A mardi prochain, je vous embrasse .
Natacha
Je découvre et j’attends avec impatience la suite de cette histoire pour mieux connaitre ce que pouvait être le travail de ces femmes en usines il n’y a pas si longtemps que ça finalement.
Oui Gene, il n’y a pas si longtemps que cela et pourtant, en découvrant la suite la semaine prochaine, tu verras que dieu merci, les conditions de travail ont beaucoup évolués! Ce qu’ont vécu ces femmes est insensé! Ce ne sera pas acceptable de nos jours….
Oh! une nouvelle saga passionnante ! Merci !
Merci très chère Tic tics pour tes commentaires toujours supers sympas! C’est agréable de les lire!
MERCIIII
Je ne connaissais pas ce Monsieur ….. et grâce à ton article, tu medonnes très envie de découvir son Histoire
Coucou Nancy, tres heureuse de te donner l’envie de découvrir le patrimoine laissé par F.C.Lowell ainsi que sa personnalité avant-gardiste !
Natacha
Impatiente de connaitre la suite du journal de virginia….
Bsbsbs eee
Coucou Estelle, j’espère que tout va bien chez toi. Je profiterai de mes vacances pour te faire un petit mail 😉
Merci de ta grande fidélité! Bisous
Natacha
Belle découverte, inconnu pour moi…..merci
Je suis ravie Michèle que ce soit une belle découverte!

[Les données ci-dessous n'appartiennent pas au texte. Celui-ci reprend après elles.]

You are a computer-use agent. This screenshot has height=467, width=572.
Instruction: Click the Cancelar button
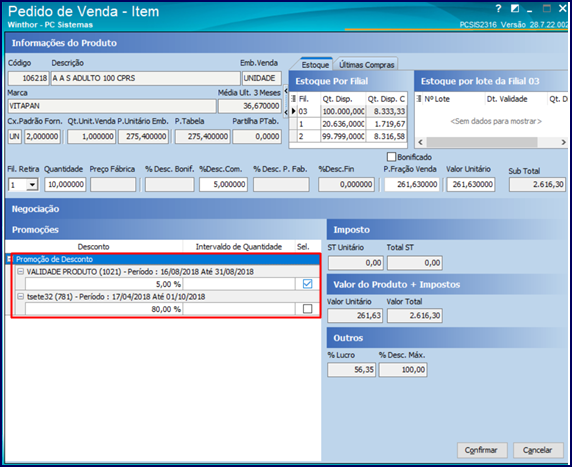click(538, 450)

A mardi prochain donc!
Natacha
passionnant! je rattrape mon retard de lecture de blogs…
Hello Coco, tu vas enfin avoir un peu de temps pour te balader sur les blogs et je te remercie de ton passage 😉
Je vais tâcher de faire en sorte que cela reste passionnant jusqu’au bout. Bises,
Natacha
Merci beaucoup pour ce passage historique…le genre d’article qui me passionne
et me laisse sur ma faim… ;-)))
A bientôt
Véronique
A très vite donc Véronique! Merci pour ce commentaire qui m’encourage à poursuivre les aventures de Virginia. Je profite d’un petit séjour au vert pour trouver l’inspiration.